DATA EXTRACT:

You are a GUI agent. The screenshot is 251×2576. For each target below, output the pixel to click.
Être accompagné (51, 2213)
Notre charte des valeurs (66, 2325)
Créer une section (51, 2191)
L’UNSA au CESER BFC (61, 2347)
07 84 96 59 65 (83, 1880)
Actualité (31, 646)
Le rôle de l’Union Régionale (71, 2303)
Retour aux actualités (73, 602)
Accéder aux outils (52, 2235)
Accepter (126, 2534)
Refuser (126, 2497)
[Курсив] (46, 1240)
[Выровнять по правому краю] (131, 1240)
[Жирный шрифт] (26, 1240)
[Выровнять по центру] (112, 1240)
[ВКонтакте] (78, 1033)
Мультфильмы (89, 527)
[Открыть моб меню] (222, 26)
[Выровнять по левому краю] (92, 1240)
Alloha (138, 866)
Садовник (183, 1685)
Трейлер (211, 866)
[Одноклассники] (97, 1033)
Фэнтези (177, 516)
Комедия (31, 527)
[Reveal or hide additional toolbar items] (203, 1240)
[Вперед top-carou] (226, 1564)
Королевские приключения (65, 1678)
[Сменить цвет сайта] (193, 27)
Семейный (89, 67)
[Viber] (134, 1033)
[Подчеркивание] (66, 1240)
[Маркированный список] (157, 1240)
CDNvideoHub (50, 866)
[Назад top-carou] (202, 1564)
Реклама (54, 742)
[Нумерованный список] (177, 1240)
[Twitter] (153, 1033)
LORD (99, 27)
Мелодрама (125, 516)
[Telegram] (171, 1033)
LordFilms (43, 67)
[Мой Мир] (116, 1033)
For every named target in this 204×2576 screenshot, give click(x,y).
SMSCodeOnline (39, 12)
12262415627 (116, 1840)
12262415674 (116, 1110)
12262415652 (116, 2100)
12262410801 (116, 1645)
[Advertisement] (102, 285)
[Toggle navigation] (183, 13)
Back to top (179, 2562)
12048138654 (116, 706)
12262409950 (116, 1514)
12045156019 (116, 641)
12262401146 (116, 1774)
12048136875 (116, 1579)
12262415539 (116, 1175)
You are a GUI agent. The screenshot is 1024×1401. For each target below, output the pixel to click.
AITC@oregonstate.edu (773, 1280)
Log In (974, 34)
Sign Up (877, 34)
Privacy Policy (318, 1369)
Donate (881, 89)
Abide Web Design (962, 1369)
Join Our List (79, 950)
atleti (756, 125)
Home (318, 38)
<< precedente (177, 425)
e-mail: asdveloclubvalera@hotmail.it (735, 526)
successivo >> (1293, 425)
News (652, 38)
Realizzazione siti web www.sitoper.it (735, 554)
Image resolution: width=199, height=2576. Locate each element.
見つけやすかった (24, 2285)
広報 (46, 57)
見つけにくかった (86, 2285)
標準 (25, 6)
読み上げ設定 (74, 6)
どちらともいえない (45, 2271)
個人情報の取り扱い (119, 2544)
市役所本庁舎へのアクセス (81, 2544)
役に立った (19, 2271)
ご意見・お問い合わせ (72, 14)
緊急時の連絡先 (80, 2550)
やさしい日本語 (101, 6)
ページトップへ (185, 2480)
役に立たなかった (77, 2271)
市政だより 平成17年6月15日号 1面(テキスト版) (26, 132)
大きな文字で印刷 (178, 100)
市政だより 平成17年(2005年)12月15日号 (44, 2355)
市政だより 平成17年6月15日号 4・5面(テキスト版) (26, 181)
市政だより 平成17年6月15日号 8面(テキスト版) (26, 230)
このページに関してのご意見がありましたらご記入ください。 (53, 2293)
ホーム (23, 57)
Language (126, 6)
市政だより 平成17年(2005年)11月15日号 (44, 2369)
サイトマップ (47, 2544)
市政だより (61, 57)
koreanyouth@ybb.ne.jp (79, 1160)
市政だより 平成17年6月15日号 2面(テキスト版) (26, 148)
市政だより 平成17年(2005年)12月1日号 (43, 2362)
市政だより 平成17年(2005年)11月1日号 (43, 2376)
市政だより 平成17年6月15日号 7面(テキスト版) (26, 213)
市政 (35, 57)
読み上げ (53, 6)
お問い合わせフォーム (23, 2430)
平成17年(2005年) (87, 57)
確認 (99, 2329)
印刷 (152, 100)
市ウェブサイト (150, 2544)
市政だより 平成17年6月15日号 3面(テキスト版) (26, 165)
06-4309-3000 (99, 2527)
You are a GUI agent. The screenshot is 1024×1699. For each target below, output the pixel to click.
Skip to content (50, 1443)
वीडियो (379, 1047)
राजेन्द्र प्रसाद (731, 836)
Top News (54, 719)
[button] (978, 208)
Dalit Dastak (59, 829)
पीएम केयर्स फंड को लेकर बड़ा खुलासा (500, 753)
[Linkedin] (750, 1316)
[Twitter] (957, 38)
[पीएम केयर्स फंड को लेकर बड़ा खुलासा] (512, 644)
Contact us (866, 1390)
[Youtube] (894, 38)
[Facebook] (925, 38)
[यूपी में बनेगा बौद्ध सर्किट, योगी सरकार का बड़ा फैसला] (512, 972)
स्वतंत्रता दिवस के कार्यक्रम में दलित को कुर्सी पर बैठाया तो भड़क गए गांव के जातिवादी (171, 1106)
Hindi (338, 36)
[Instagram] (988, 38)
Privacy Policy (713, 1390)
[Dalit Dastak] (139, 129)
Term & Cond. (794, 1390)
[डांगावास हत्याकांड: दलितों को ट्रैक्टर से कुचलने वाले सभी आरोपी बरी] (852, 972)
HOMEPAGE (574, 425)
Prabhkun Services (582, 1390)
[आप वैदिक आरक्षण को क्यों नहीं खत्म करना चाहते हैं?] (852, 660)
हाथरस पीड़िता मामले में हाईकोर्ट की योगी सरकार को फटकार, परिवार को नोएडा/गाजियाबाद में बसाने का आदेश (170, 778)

WHAT THE EXERCISE ASKS: Look through the entries above for the word "pixel". Copy every line where it shows up.

ANSWER TO THIS PROBLEM:
You are a GUI agent. The screenshot is 251×2576. For each target below, output the pixel to click.
You are a GUI agent. The screenshot is 1024×1401. For each target below, output the pixel to click.
You are a GUI agent. The screenshot is 1024×1699. For each target below, output the pixel to click.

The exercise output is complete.